## Directive
Update the entries from the first one down to and including the line with "[x=551, y=155]" by changing "tooltip" to "popover", and leave everything else as it is. Give back only those lines.

## Extracted records
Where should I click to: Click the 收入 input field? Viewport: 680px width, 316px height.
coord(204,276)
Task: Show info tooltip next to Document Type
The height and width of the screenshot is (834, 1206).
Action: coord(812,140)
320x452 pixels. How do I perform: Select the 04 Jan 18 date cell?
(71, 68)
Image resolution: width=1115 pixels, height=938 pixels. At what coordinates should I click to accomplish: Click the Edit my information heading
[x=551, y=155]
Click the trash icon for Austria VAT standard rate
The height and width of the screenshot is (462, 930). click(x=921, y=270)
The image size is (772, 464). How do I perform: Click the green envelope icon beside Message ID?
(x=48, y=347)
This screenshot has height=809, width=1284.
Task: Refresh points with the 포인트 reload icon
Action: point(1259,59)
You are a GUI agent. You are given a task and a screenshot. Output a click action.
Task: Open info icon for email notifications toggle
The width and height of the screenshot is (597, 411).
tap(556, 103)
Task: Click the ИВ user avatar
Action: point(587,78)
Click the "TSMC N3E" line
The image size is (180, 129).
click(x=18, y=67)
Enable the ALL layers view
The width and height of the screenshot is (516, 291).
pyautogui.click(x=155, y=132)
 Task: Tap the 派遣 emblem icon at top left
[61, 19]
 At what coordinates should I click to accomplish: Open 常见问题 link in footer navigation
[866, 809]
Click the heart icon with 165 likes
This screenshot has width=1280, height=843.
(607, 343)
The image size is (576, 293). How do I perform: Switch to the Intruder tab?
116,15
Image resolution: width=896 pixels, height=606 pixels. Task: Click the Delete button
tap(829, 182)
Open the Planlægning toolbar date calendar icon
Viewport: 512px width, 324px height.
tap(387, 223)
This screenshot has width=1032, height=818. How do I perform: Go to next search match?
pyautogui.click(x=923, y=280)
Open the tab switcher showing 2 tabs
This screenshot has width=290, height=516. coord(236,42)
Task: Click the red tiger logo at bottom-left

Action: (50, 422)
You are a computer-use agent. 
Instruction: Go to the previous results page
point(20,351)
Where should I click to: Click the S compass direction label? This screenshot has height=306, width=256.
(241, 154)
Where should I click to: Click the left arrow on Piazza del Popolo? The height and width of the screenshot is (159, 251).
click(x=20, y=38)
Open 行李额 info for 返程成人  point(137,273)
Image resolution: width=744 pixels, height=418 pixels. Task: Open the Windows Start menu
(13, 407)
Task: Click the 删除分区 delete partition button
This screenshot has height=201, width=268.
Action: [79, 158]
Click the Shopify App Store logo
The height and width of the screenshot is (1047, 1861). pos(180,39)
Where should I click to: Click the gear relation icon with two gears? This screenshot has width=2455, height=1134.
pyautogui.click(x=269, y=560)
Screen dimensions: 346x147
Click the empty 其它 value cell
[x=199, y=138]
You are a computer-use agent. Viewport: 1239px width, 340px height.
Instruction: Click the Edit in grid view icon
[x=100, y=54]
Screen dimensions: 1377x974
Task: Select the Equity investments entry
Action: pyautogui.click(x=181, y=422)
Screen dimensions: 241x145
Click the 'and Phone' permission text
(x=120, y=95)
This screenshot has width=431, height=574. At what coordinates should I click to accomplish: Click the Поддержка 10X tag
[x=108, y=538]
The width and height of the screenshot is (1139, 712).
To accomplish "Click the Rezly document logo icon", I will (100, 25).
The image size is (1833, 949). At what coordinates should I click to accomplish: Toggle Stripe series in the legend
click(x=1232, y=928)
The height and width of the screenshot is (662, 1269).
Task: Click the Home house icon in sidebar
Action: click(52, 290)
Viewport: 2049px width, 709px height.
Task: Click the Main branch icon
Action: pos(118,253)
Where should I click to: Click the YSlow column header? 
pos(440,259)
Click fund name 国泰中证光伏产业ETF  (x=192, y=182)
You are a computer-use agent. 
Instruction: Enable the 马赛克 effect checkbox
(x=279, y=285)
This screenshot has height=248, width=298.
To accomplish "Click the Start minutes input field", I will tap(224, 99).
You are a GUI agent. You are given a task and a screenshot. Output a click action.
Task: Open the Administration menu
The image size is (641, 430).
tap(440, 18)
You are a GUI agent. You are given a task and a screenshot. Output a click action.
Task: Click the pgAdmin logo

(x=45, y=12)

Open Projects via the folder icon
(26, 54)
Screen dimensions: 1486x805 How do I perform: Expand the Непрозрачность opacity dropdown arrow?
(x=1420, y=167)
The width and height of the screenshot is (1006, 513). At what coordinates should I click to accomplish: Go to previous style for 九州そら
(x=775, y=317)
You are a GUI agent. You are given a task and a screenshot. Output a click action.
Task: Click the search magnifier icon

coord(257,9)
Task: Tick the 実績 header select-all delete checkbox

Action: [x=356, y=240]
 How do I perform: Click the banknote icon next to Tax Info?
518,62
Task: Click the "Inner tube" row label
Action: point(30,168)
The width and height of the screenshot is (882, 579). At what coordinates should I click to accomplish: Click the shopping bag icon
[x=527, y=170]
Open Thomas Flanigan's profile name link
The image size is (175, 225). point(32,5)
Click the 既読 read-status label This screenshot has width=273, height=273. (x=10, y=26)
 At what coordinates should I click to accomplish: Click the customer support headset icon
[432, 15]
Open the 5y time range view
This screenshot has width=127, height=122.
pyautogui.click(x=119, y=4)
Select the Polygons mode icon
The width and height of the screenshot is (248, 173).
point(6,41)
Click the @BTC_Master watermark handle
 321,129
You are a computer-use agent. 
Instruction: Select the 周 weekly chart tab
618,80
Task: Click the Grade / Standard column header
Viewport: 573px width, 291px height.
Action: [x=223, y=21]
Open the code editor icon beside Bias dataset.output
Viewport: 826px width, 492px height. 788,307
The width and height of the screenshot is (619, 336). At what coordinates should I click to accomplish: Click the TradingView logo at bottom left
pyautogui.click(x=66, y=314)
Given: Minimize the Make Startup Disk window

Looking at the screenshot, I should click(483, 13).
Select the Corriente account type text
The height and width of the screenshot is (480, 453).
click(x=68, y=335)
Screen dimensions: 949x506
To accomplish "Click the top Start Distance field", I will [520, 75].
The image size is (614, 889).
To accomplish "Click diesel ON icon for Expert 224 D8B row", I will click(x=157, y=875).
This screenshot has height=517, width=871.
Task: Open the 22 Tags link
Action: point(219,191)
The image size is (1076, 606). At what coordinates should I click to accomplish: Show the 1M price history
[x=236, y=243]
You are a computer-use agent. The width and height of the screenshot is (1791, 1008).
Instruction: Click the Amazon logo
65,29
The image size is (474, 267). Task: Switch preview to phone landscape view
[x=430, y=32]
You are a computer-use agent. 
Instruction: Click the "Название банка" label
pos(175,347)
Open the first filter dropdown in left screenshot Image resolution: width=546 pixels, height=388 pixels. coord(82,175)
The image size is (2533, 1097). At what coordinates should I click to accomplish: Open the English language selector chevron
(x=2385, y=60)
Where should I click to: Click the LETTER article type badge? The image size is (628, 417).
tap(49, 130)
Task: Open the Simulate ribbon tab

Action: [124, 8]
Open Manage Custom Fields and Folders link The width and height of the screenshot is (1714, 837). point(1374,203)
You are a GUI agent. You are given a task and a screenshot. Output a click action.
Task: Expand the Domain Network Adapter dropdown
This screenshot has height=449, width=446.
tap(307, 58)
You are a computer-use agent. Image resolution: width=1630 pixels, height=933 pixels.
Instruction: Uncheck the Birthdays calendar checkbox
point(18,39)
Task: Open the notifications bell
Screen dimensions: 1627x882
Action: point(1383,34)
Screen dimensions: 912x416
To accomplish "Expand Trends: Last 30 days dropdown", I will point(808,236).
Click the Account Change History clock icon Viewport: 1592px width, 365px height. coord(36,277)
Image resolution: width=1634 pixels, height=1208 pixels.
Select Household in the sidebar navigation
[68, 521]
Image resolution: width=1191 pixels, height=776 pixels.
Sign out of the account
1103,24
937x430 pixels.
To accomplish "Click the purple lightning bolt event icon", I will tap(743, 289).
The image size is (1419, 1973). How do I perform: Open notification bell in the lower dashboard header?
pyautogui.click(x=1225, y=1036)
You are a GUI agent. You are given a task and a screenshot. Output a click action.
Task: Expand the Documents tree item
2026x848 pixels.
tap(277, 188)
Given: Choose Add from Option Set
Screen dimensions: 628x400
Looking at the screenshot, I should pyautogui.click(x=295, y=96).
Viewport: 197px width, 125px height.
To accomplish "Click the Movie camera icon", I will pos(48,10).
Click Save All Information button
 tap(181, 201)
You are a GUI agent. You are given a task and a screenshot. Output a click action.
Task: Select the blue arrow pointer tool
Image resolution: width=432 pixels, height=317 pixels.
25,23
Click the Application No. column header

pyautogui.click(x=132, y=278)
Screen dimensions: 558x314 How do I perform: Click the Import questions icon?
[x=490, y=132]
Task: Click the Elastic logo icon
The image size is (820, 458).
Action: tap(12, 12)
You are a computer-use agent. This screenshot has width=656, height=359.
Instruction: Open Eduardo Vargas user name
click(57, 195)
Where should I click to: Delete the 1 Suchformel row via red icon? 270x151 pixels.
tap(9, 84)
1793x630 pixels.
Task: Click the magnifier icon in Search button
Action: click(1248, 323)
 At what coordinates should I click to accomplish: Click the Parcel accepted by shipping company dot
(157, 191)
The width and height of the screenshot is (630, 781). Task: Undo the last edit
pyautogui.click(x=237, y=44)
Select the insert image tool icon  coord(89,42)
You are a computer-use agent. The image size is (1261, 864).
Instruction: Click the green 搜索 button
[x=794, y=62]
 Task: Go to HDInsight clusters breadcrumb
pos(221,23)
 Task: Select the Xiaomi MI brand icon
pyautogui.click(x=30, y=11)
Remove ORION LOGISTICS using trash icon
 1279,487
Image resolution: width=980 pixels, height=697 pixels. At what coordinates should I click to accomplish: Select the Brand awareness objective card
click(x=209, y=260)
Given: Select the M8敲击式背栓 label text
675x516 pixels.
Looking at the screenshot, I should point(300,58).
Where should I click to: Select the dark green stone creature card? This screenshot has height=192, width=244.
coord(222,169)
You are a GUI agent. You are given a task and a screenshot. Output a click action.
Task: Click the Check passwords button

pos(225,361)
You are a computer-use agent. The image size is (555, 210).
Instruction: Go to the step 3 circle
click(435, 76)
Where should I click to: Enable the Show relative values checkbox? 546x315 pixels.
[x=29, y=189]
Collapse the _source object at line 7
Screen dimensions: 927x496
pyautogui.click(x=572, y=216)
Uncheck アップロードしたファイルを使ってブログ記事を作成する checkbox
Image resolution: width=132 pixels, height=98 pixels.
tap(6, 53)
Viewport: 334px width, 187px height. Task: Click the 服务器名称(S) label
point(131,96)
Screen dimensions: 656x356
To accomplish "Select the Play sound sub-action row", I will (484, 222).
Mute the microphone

## Response to the task
Where should I click to: Click the 收入 input field? Viewport: 680px width, 316px height.
coord(204,276)
Task: Show info popover next to Document Type
The height and width of the screenshot is (834, 1206).
Action: coord(812,140)
320x452 pixels. How do I perform: Select the 04 Jan 18 date cell?
(71, 68)
Image resolution: width=1115 pixels, height=938 pixels. At what coordinates should I click to accomplish: Click the Edit my information heading
[x=551, y=155]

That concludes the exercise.